Il s'est traduit par la recherche de rendements insensés pour les capitaux investis dans les entreprises, très
supérieurs à la croissance de l'économie globale. L'ajustement était fatal : la crise actuelle remet à l'heure les
pendules du capitalisme fou.
Il en a été de même pour les salaires : les échelles des revenus se sont étendues. Comme l'a montré l'économiste
Camille Landais, en France entre 1998 et 2006, les salaires des 0,01 % les mieux payés ont progressé de 69 %.
Un gain mensuel de 2 800 euros ! A une moindre échelle, les salaires nets des cadres supérieurs ont augmenté de
630 euros mensuels en moyenne entre 1998 et 2006, contre 140 euros pour les employés et 200 euros pour les
ouvriers.
Non contents de cette razzia sur les revenus, les plus aisés en ont demandé davantage encore à l'Etat, par le biais
de réductions d'impôts, prétextant le risque de " fuite " à l'étranger - qu'aucune étude n'a d'ailleurs jamais
démontré. En France, cette politique amorcée en 2000 par la gauche puis amplifiée par la droite, à travers les
réductions d'impôts sur le revenu, a encore accru les écarts de niveaux de vie.
Une partie des commentateurs ont cru possible une sorte de " keynésianisme des riches " : la hausse des
inégalités aurait tiré l'économie par le biais des dépenses des plus aisés. Il n'en a rien été, pour une raison simple
: le taux d'épargne s'élève avec le revenu. L'argent ainsi dégagé a largement alimenté le patrimoine financier des
couches les plus aisées, participant au gonflement de la bulle spéculative. A la place de la fuite des personnes,
on a orchestré une fuite des capitaux vers la recherche de gains toujours plus spéculatifs. On paie aujourd'hui
l'addition de ce vaste gaspillage : les baisses d'impôts n'ont eu pour effet que d'enfoncer les comptes publics,
sans avoir d'impact sur la croissance.
On peut évaluer combien la collectivité a perdu. Philippe Marini, rapporteur UMP de la commission des
finances au Sénat, a estimé à 60 milliards d'euros la diminution de recettes fiscales liée aux différentes baisses
de prélèvements décidées de 1999 à 2008... Si rien ne s'était passé de ce côté-là, l'Etat aurait des comptes dans
un état très différent. Et les moyens de répondre à la crise, alors que, comme la cigale, il a chanté tout l'été en
distribuant des ristournes aux plus aisés.

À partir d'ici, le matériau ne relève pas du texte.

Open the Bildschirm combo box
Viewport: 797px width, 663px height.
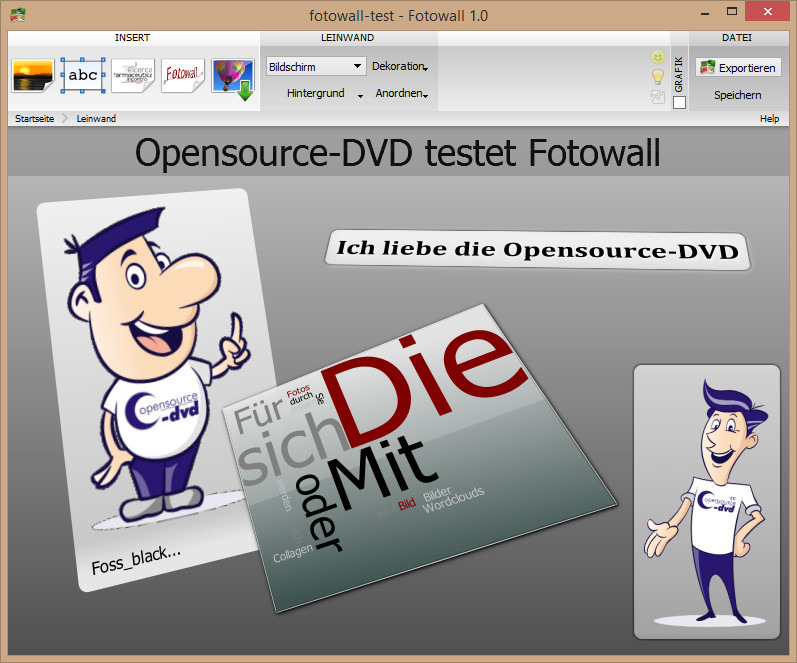[x=316, y=66]
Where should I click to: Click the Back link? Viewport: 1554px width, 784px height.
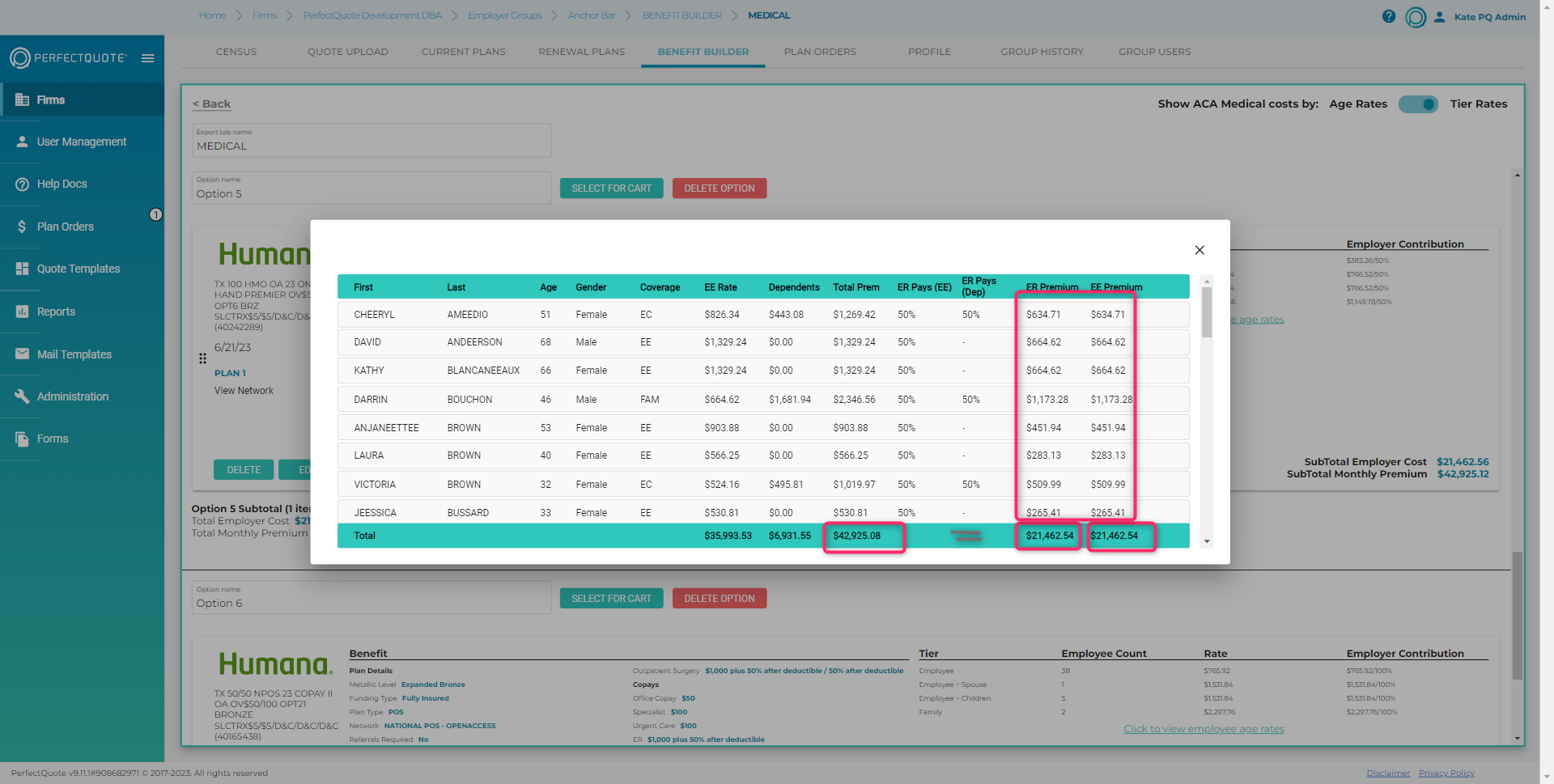click(x=212, y=104)
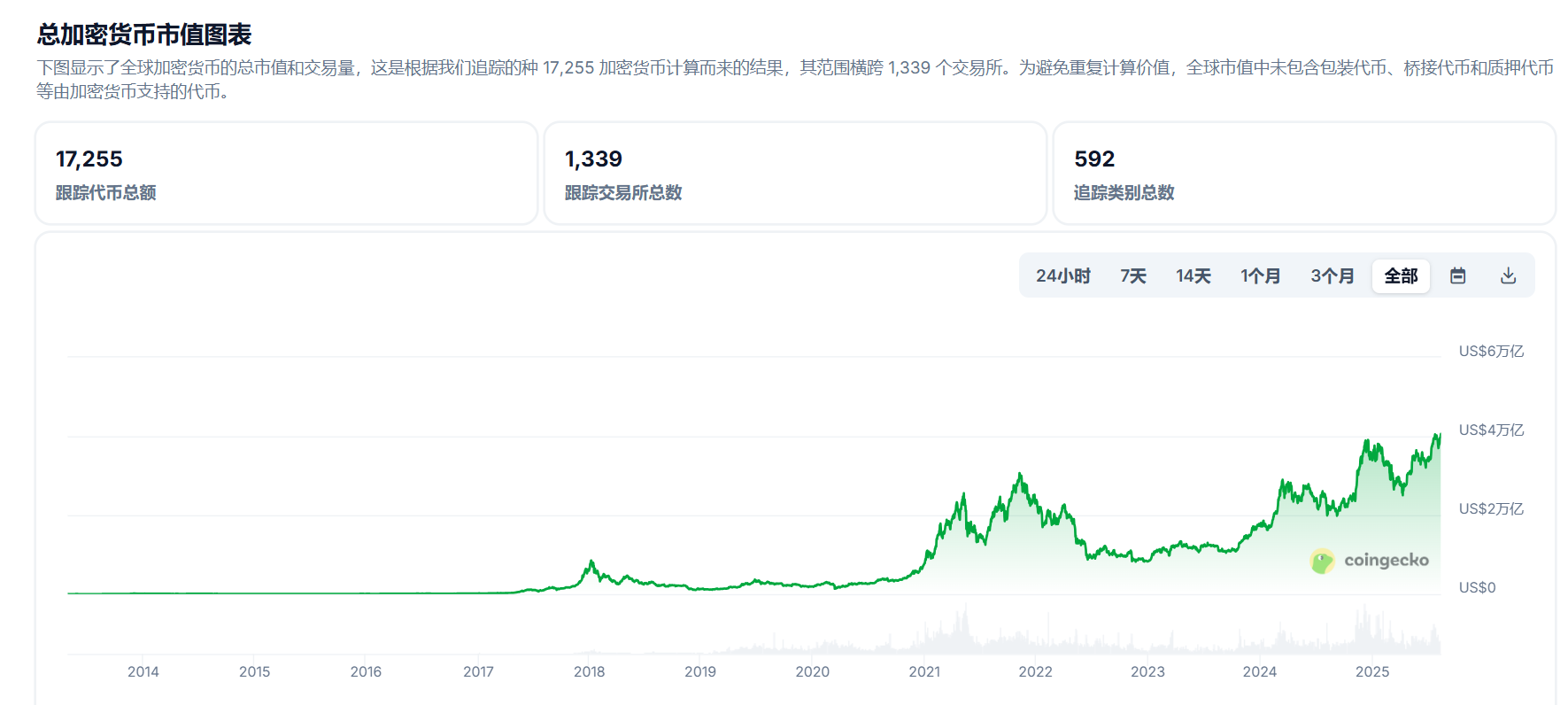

Il est impossible de répondre à la crise économique sans un effort de solidarité nationale, sauf à aggraver de
façon vertigineuse les déficits publics, qu'il faudra de toute façon payer un jour. Cet effort ne saurait être réalisé
sans tenir compte des gains obtenus dans les années récentes par les plus aisés. Selon la Déclaration des droits
de l'homme et du citoyen, la contribution commune doit être " répartie entre les citoyens en fonction de leurs
facultés ". C'est l'impôt sur le revenu, dont le taux augmente avec le niveau de vie, qui tient le mieux compte de
ces facultés.
Peu nombreux sont ceux qui osent le dire, compte tenu de la démagogie fiscale régnant en France : il faut
aujourd'hui augmenter l'impôt sur le revenu. Pour éviter de pénaliser les catégories moyennes, on peut imaginer
deux directions. Il faut d'abord réduire réellement les privilèges fiscaux (des journalistes à l'emploi de personnel
domestique en passant par les investissements immobiliers). Si l'on ne s'en tient pas à quelques exceptions pour
les " ultra-riches ", la suppression des niches fiscales peut rapporter plusieurs milliards d'euros à l'Etat.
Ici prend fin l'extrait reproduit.